Go through the material underneath and show every line where the string "agent" occurs.

----

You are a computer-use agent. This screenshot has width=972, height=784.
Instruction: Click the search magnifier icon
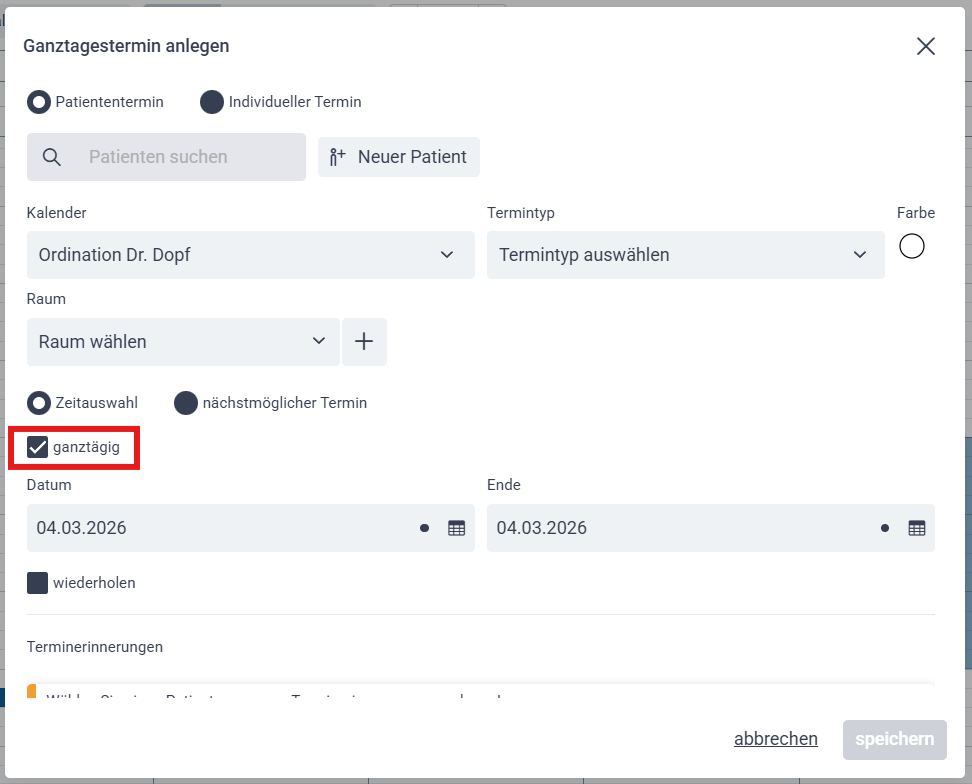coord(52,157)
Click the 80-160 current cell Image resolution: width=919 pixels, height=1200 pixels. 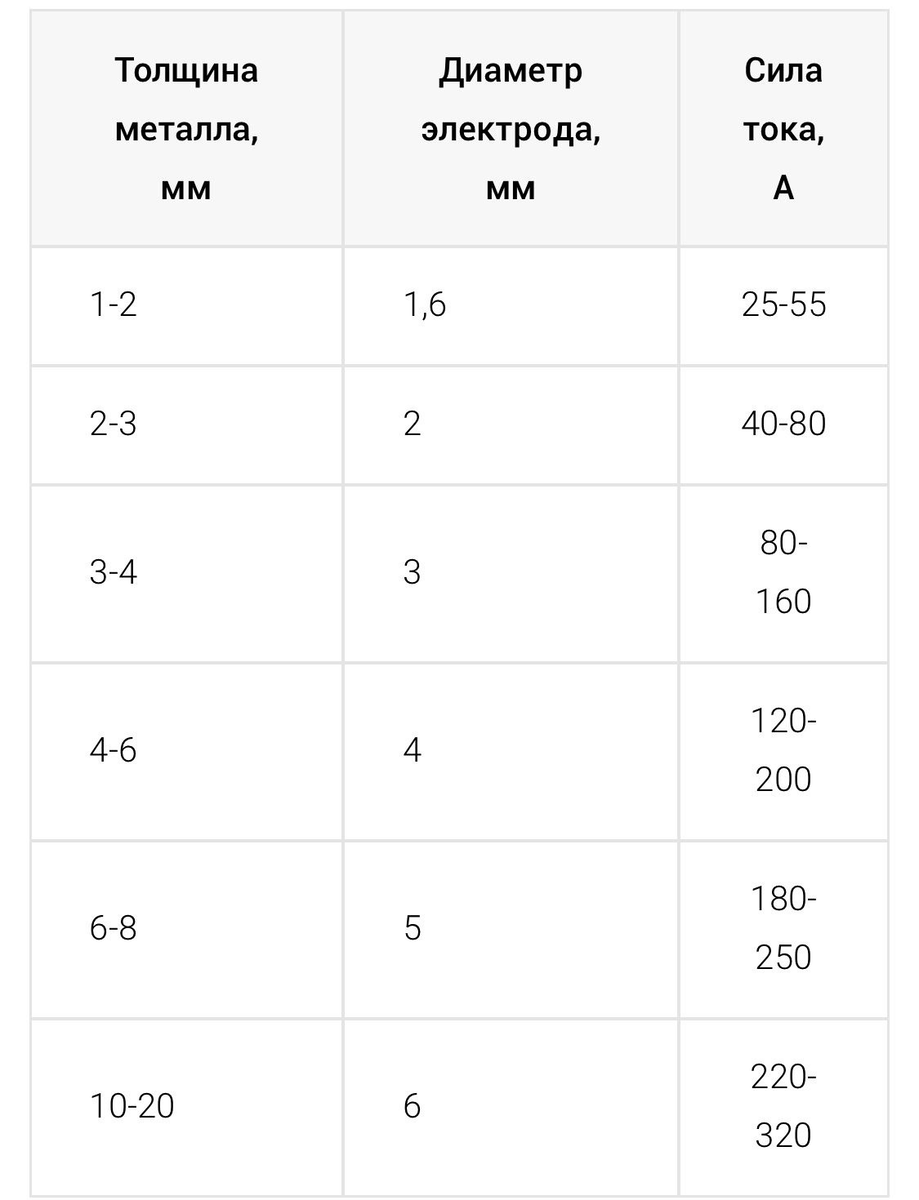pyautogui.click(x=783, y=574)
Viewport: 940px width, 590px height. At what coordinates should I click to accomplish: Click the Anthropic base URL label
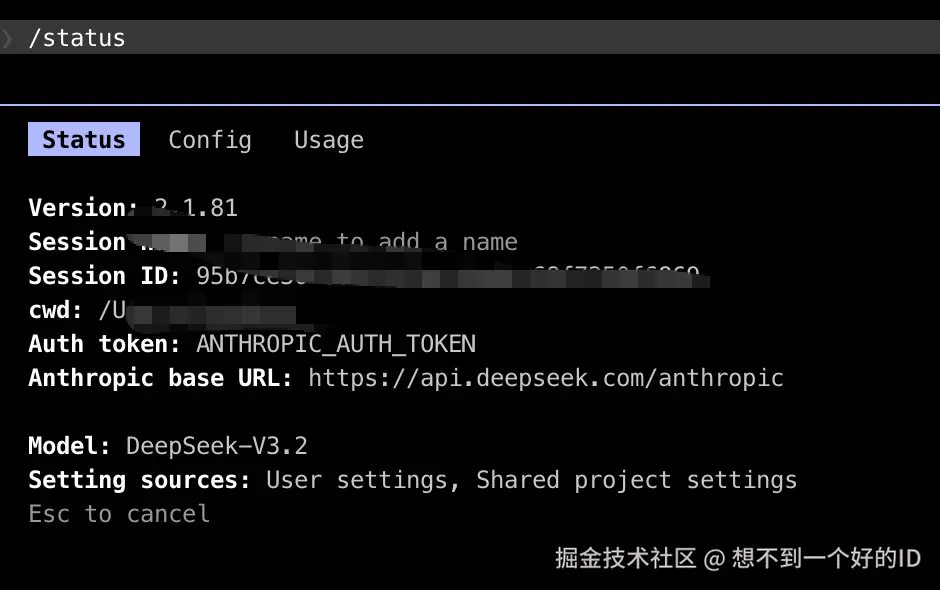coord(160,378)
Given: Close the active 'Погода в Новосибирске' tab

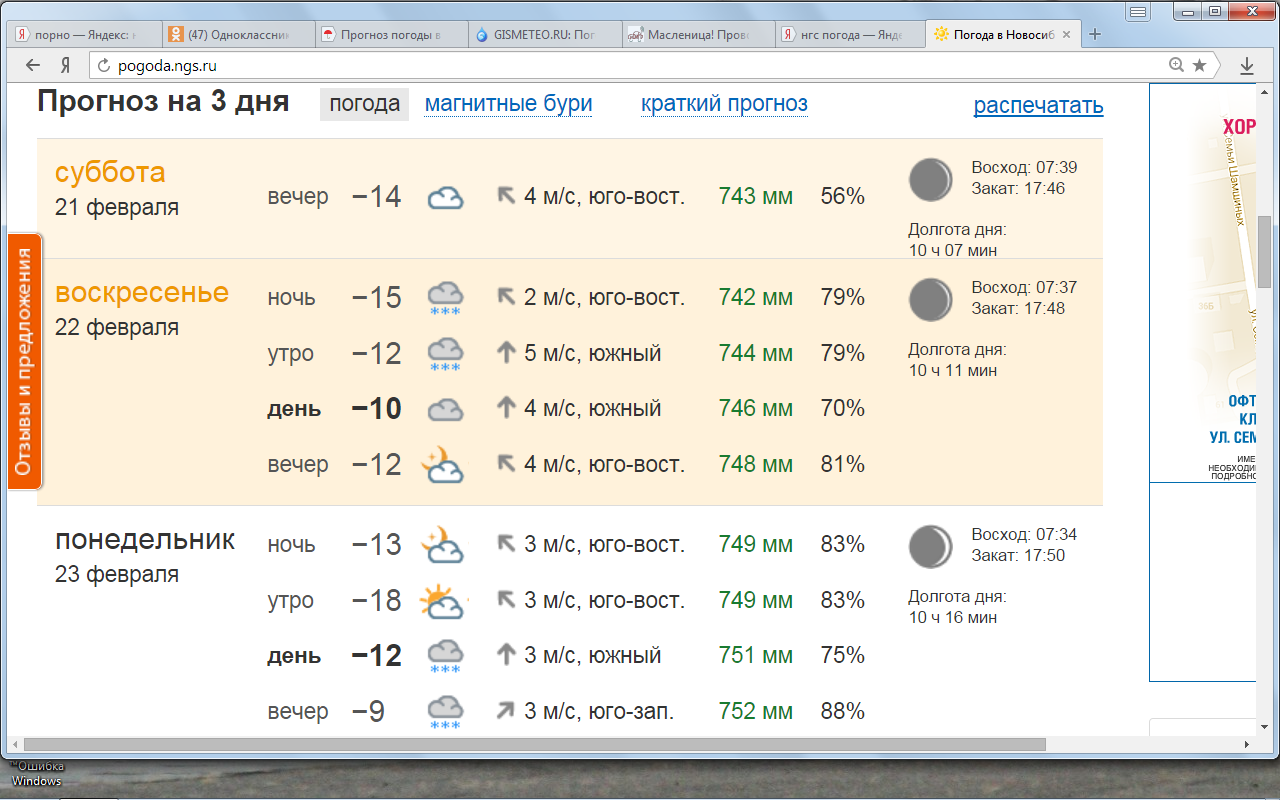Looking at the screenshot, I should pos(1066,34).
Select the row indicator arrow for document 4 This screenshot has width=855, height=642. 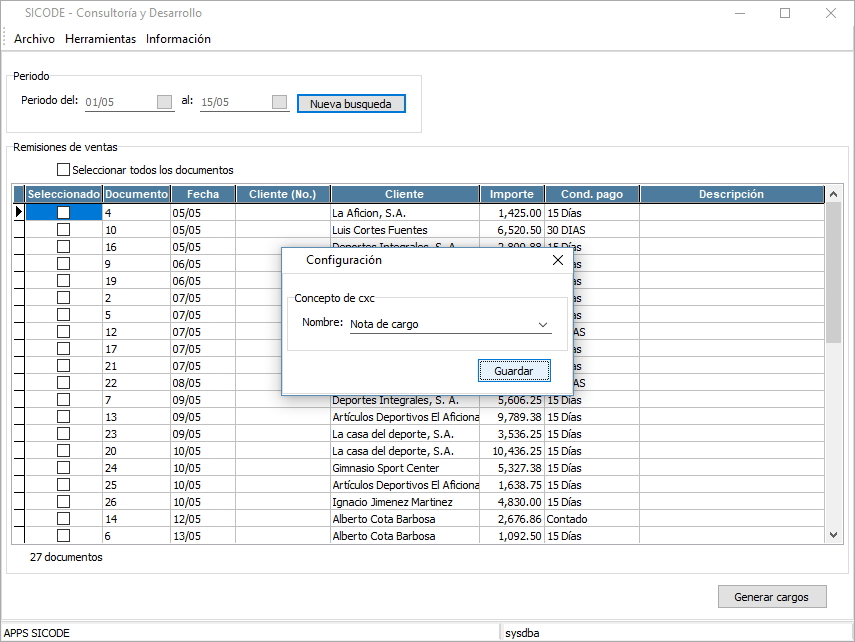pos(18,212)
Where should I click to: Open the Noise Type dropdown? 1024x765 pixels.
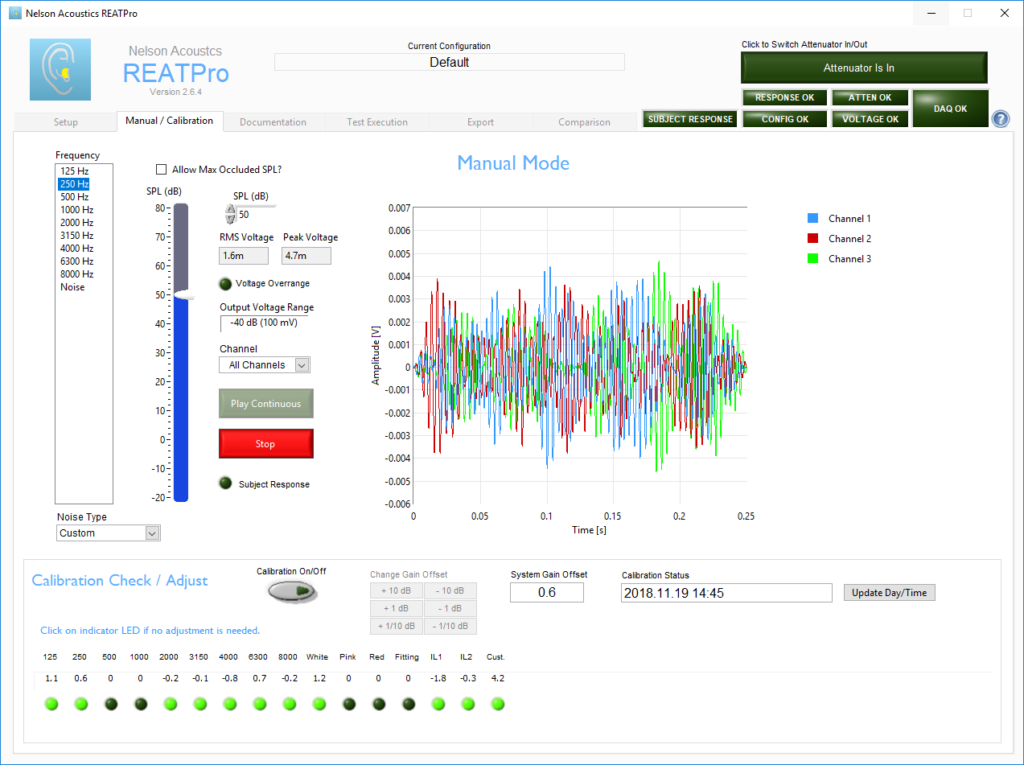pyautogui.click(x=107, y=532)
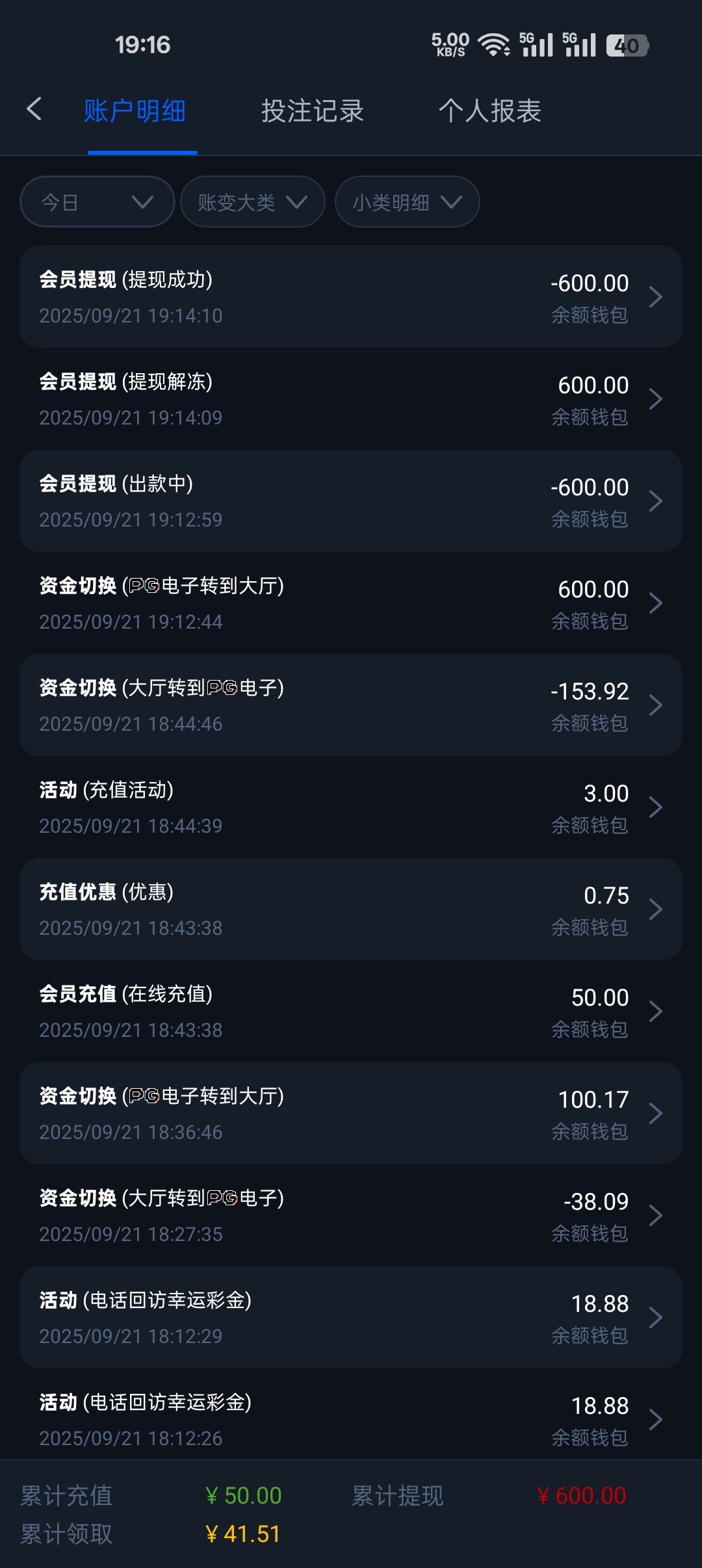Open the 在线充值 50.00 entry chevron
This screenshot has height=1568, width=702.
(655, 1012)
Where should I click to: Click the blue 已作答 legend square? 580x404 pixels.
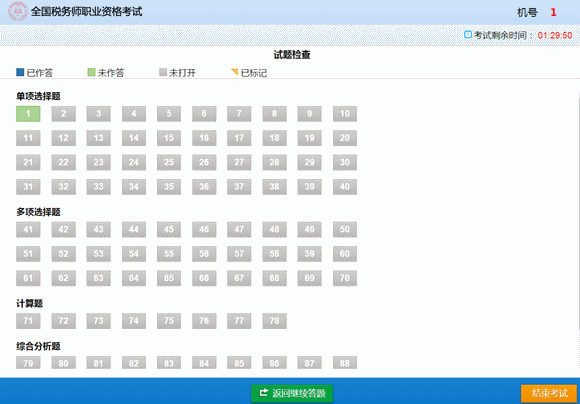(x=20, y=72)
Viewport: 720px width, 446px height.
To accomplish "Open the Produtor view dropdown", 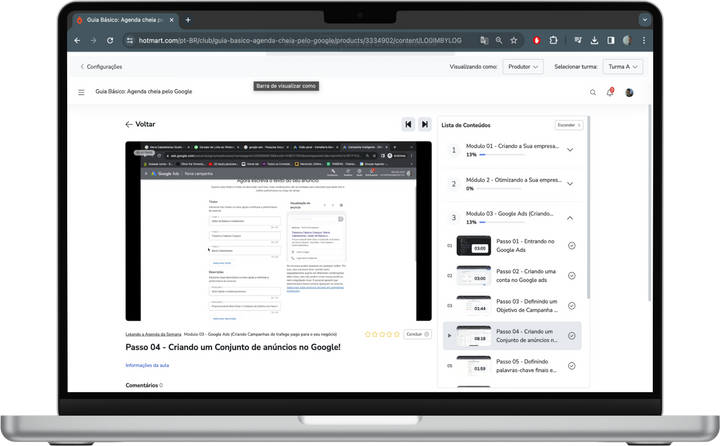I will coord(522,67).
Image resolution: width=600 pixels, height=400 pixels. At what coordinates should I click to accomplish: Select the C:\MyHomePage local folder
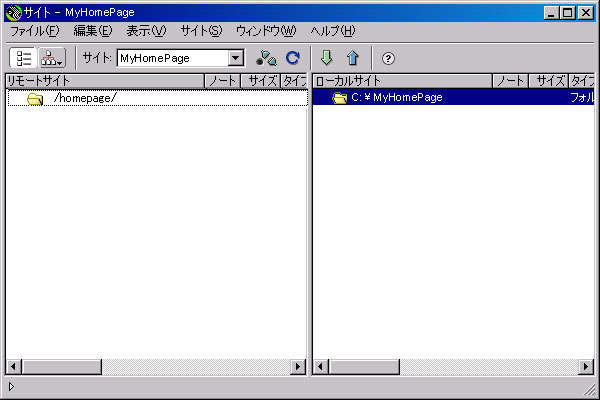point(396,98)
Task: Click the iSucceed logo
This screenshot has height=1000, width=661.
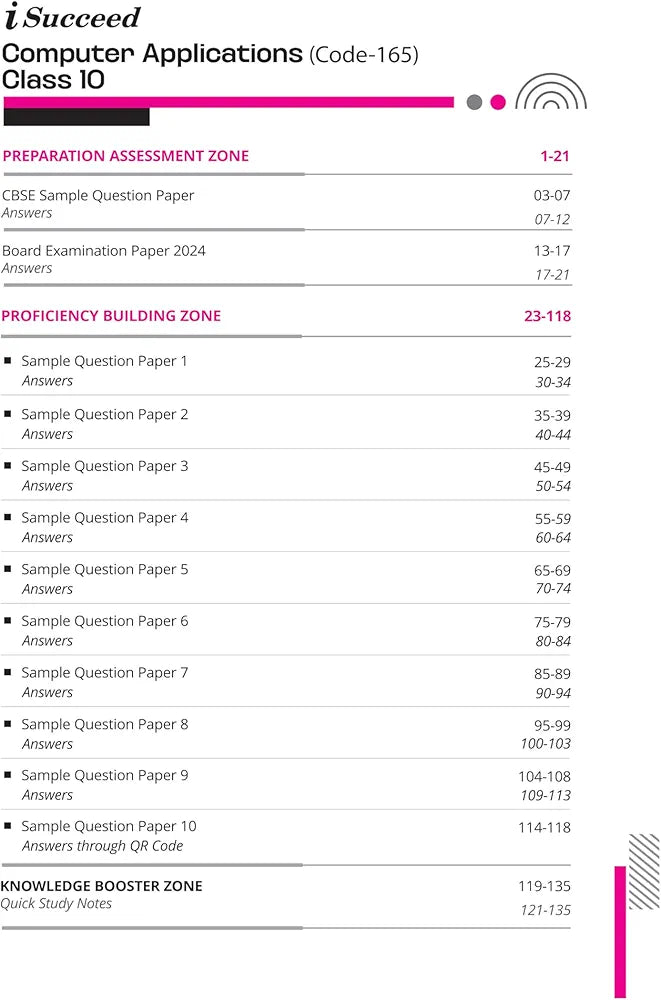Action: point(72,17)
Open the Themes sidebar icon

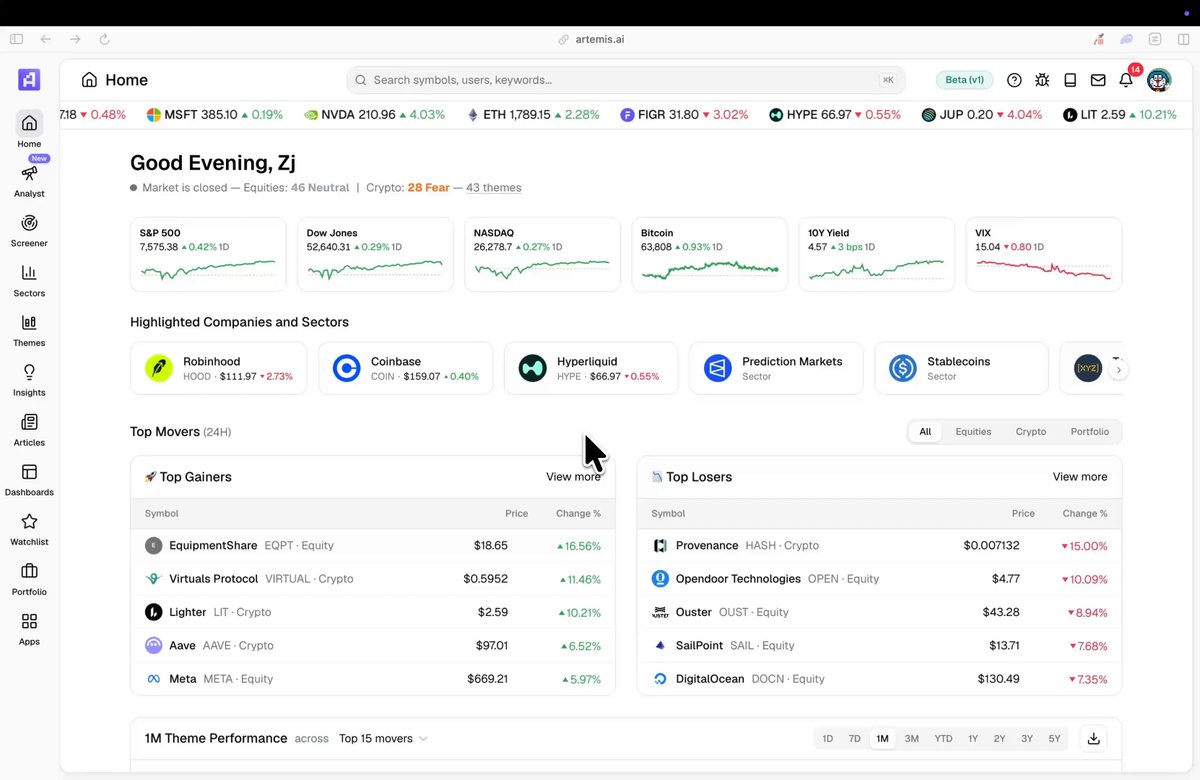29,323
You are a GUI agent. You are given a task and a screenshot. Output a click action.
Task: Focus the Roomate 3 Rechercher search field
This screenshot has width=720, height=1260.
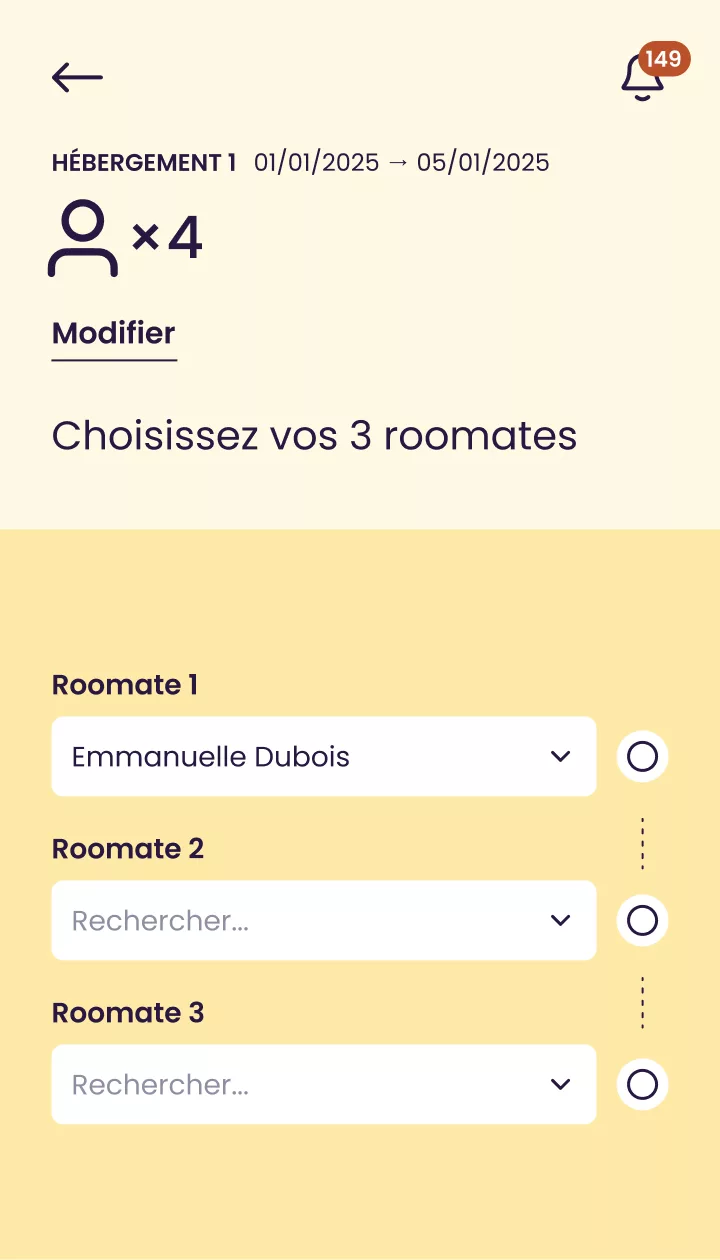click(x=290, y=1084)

----

* **Solution to this problem**:
You are a computer-use agent. This screenshot has width=972, height=784.
You are a GUI agent. You are given a task and a screenshot. Output a click action.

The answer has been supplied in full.